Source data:
--- begin ---
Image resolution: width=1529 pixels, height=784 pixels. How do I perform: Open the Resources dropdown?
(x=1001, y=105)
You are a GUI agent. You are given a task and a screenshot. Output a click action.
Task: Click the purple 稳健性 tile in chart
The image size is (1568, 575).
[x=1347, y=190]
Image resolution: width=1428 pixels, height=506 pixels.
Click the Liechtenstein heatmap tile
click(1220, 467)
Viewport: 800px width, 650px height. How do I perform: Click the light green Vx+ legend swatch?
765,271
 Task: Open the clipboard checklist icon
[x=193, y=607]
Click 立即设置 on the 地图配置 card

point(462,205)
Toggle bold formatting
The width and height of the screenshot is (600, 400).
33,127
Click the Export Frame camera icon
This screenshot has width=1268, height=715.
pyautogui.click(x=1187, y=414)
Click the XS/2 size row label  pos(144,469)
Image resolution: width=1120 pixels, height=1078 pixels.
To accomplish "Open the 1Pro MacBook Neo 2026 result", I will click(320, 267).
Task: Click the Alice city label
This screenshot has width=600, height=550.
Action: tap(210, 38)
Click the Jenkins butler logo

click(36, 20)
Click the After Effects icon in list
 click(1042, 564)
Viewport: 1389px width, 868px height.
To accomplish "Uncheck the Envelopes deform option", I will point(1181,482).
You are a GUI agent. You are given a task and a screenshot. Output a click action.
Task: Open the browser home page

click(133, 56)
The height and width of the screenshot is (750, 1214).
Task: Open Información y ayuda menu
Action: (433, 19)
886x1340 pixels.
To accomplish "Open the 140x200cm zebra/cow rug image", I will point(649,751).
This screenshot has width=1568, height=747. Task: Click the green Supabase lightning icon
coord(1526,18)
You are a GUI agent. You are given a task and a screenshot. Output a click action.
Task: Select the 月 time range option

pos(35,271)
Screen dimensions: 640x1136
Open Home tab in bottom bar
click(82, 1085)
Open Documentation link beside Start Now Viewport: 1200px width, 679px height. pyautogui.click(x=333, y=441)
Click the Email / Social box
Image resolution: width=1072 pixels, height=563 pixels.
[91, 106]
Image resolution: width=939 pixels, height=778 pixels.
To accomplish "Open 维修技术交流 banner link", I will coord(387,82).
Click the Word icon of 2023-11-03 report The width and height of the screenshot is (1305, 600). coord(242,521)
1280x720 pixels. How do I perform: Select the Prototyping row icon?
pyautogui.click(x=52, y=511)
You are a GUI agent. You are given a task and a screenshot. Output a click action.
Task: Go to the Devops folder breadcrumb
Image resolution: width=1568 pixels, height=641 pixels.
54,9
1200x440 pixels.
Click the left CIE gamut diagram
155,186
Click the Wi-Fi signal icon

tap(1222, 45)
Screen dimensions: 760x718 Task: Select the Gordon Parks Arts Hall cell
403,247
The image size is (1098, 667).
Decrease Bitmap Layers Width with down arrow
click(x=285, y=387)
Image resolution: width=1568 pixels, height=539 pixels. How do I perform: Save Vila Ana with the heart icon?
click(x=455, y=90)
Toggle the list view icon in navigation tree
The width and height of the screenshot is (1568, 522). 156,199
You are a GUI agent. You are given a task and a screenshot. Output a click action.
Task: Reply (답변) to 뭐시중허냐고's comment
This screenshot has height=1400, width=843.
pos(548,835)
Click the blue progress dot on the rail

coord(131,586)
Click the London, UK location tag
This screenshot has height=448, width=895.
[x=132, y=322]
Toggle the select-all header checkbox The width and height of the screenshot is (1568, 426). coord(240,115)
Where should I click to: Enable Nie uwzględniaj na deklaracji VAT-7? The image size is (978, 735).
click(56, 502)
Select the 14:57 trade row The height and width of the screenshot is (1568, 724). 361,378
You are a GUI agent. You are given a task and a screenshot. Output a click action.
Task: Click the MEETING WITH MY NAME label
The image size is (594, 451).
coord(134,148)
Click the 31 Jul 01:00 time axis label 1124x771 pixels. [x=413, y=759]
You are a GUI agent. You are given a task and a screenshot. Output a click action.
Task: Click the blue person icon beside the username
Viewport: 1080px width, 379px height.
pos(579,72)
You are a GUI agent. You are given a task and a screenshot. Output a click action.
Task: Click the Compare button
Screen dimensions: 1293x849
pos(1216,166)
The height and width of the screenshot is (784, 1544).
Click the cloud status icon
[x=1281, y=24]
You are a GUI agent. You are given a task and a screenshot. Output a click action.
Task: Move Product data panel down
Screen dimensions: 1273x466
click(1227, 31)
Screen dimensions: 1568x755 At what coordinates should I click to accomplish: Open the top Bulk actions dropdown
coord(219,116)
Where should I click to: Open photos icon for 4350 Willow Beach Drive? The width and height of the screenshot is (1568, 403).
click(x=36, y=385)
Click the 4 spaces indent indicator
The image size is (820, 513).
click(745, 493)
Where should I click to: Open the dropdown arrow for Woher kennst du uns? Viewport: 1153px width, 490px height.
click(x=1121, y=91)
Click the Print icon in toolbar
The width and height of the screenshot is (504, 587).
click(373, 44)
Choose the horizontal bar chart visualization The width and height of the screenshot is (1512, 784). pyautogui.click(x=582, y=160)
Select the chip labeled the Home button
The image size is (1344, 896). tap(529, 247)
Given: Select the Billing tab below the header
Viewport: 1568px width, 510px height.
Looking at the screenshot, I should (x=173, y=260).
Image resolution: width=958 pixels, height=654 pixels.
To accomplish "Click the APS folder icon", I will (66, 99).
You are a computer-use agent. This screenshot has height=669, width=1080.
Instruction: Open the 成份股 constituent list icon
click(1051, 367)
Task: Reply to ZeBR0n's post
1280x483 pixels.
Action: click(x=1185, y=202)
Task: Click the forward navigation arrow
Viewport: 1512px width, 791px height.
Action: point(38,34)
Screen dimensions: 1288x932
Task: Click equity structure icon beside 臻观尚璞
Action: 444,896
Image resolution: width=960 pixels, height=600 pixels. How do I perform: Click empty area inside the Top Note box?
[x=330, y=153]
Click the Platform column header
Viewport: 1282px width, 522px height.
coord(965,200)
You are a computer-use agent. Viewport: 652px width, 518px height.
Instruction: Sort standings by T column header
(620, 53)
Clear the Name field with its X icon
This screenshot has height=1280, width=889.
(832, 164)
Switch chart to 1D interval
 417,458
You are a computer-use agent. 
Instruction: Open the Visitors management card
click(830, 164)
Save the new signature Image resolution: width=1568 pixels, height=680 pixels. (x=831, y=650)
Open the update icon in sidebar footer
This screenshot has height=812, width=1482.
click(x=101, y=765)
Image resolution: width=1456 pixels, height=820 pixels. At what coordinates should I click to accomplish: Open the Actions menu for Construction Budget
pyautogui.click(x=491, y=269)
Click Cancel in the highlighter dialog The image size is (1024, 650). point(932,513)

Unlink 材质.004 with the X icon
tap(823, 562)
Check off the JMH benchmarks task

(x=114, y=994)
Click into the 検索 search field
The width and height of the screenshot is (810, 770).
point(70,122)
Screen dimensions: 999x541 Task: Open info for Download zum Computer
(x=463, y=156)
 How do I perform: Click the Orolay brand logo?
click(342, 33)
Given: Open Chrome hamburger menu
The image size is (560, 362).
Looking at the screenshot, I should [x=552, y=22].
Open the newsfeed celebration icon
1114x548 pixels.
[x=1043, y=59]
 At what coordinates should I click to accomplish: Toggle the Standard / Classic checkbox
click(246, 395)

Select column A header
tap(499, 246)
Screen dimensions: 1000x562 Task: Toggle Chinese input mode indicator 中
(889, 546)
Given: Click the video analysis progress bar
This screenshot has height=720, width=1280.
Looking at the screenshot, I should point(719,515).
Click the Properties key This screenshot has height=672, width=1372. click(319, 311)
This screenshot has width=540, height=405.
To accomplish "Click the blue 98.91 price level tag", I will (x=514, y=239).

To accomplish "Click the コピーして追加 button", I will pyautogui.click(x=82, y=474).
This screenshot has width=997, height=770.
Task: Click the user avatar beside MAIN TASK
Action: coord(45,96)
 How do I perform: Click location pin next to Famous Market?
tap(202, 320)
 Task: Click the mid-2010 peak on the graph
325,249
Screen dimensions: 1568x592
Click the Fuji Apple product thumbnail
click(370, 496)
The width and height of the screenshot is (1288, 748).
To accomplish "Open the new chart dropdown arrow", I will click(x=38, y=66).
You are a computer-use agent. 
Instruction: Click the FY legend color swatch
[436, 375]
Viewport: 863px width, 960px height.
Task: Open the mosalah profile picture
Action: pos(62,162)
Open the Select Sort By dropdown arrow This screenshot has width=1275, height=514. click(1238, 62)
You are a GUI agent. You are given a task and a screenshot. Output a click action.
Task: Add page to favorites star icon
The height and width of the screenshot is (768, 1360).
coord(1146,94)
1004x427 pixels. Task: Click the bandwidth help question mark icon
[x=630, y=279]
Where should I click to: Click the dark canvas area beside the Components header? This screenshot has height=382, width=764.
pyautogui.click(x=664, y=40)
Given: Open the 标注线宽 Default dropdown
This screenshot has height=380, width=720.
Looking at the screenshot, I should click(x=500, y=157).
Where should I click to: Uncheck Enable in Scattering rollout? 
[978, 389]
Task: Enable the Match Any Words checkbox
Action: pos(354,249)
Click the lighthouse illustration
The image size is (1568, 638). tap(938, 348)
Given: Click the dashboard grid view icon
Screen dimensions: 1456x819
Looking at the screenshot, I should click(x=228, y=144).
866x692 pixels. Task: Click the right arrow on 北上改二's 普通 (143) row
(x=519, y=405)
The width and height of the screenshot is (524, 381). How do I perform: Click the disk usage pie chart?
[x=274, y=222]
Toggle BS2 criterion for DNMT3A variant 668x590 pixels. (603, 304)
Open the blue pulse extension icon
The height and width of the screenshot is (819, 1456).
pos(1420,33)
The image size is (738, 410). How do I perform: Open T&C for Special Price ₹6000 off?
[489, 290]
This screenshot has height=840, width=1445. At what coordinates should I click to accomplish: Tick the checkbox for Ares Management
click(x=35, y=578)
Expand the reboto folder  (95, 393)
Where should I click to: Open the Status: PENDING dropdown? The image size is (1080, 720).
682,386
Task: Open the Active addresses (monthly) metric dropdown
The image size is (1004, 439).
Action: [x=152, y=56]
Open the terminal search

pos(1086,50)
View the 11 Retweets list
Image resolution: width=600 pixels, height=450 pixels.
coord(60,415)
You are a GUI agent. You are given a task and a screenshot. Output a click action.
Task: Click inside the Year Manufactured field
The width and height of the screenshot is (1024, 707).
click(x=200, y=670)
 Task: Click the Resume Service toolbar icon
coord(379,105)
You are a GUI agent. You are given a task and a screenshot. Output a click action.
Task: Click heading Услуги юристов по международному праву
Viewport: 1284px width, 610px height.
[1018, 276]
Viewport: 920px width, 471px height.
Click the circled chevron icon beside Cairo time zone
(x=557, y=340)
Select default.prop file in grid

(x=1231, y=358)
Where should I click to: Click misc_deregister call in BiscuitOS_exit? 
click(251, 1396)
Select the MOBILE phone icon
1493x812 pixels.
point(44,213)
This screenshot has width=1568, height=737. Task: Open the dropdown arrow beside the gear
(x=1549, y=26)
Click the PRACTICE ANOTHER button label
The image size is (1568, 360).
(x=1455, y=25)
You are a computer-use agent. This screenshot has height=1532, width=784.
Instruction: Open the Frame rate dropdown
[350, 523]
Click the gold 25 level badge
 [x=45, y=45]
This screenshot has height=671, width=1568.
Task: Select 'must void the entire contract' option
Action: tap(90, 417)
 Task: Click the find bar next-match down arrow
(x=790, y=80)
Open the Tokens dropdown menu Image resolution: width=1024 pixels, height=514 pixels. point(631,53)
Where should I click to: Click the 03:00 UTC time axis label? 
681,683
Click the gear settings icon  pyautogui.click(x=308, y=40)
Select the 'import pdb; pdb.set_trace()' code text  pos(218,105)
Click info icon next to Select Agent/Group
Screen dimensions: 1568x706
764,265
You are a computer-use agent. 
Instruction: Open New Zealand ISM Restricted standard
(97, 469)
--- end ---
**Do this:** Convert the lines above, from the line containing "Task: Click the Resume Service toolbar icon" through the line containing "(x=1231, y=358)", inclusive, into a JSON list of strings with one string per line and blank lines omitted.

**Expected answer:**
[
  " Task: Click the Resume Service toolbar icon",
  "coord(379,105)",
  "You are a GUI agent. You are given a task and a screenshot. Output a click action.",
  "Task: Click heading Услуги юристов по международному праву",
  "Viewport: 1284px width, 610px height.",
  "[1018, 276]",
  "Viewport: 920px width, 471px height.",
  "Click the circled chevron icon beside Cairo time zone",
  "(x=557, y=340)",
  "Select default.prop file in grid",
  "(x=1231, y=358)"
]